Minus satu hari sebelum hari H, semuanya sudah komplit. Bisa sedikit nyantai-nyantailah sambil menyiapkan rumah agar besok paginya tidak terburu-buru karena acara akan dimulai dari jam 09.00 pagi. Tiba-tiba Boss menghampiriku dan ngajak ngobrol ringan.

“kira-kira cukup enggak ya, makanan untuk besok?” tanyanya sambil memainkan i-phone di tangannya,

“Pasti cukup” jawabku mantap, padahal hati udah deg-degan, jangan-jangan harus nambah menu lagi dan harus memasak. Malas banget. Melihat dari raut mukanya sih se[ertinya bakal nambah menu.
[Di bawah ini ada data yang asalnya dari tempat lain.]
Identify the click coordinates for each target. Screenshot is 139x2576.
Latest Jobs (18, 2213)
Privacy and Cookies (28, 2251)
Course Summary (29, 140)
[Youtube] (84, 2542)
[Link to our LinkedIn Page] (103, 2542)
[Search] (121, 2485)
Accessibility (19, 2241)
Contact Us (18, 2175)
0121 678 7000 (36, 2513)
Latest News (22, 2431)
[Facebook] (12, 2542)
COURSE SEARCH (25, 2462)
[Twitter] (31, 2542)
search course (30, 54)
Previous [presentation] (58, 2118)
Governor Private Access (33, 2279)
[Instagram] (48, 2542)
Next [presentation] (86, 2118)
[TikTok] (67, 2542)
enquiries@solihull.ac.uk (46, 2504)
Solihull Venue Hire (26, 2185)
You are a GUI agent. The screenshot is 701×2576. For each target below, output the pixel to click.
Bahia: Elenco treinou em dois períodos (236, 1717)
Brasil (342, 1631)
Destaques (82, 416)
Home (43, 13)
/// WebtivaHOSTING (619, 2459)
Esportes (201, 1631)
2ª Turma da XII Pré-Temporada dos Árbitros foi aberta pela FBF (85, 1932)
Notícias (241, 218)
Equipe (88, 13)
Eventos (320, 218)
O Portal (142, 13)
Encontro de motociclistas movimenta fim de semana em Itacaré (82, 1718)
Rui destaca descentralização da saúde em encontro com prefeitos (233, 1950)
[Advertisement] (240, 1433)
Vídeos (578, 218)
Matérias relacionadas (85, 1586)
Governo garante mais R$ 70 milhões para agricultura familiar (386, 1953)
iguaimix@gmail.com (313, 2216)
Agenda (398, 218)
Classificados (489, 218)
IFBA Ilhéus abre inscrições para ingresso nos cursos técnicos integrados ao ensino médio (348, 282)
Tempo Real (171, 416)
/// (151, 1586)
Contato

“Gimana kalau tambah satu menu lagi, Mie Goreng mamak?”

Nah kan???

Karena sungkan, aku jawab ajalah dengan anggukan setuju,

“Boleh juga”

Maka malam itu juga sambil melihat jarum jam yang sudah menunjuk pada angka 21.30, aku segera pergi ke supermarket besar, berharap masih ada sisa udang yang masih segar dan mie kuning sebagai bahan untuk membuat mie goreng.

Beberapa hal di bawah ini adalah yang aku lihat begitu berada di supermarket,  mungkin bisa mewakili rasa sakit hati para jomblo yang malam minggunya dihabiskan untuk berbelanja meski sekedar nemenin ibu sendiri.      

   1. Begitu masuk di pintu masuk, sebuah keluarga terdiri dari suami, istri, satu anak lelaki berusia sekitar 10 tahun dan tujuh tahun, serta satu bocah perempuan yang berjingkrak-jingkrak diatas keranjang dorong memenuhi jalan yang akan aku lewati. Kira-kira apa perasaanmu Mblo???
Udah bilang permisi, tapi enggak ada yang denger. Mau mendahului tapi enggak ada space karena jalanan sempit. Yah…sabar ajalah mblo, namanya juga malam minggu.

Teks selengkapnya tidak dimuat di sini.